Notes on Claude from the Monastery

Process

Claude has me thinking about process. If I can describe a process, I can execute it somewhat mechanically: 1) Plan steps 2) Execute next step 3) Test the step 3) Reflect and improve 4) Loop 2-4 until all the steps are complete

Process thinking existed before Claude (Toyota has entered the chat). For each step, an engineer can reach into their bag of tools to perform the step as best they can:

An engineer’s bag of tools is much broader than equations or code editors. Claude lets us write code faster. So why does it feel different?

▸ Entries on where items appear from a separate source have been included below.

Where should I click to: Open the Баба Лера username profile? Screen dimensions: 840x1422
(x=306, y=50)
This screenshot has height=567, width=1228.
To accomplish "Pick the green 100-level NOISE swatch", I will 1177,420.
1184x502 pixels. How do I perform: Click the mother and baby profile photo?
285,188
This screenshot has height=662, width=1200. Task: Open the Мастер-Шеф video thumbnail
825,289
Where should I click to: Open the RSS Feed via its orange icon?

Claude’s powers are broad, especially when allowed to access the whole of someone’s computer. Claude is not a tool to automate writing code. Claude is a tool to automate process.

Claude automates the process

If you can describe a process in a series of steps and have Claude reasonably execute on each of those steps, you can automate the process. Today was the first day I felt my speed of execution bend up exponentially. I saw someone make Claude automate a task we have to do every day: generate a list of PRs to send in our group’s discord chat. They deployed the skill in under an hour and will never have to fiddle with collecting all of the PRs again.

Claude teaches me to think simply and ruthlessly. What must be true for this process to succeed? Can I remove any steps without the process breaking?

As a small example, I’d love to build a Claude Skill to know when the next subway train was arriving at my stop. Previously, I’d need to 1) search for relevant data sources and APIs, 2) understand how they work, 3) write the code that correctly uses these APIs, and 4) trigger the script whenever I’m curious. Claude handles steps 1-3 now; I can delegate the drudgery to my unsleeping assistant and trigger the skill whenever I’m curious (or automatically and constantly!)

I find myself struggling to enunciate exactly what’s so special about Claude Code, as opposed to previous iterations of engineering speedup. The slide rule sped up the engineer; the IDE sped up the developer. Perhaps it’s simply speed: you don’t need to write lines of code anymore. It’s about understanding the patterns and designs.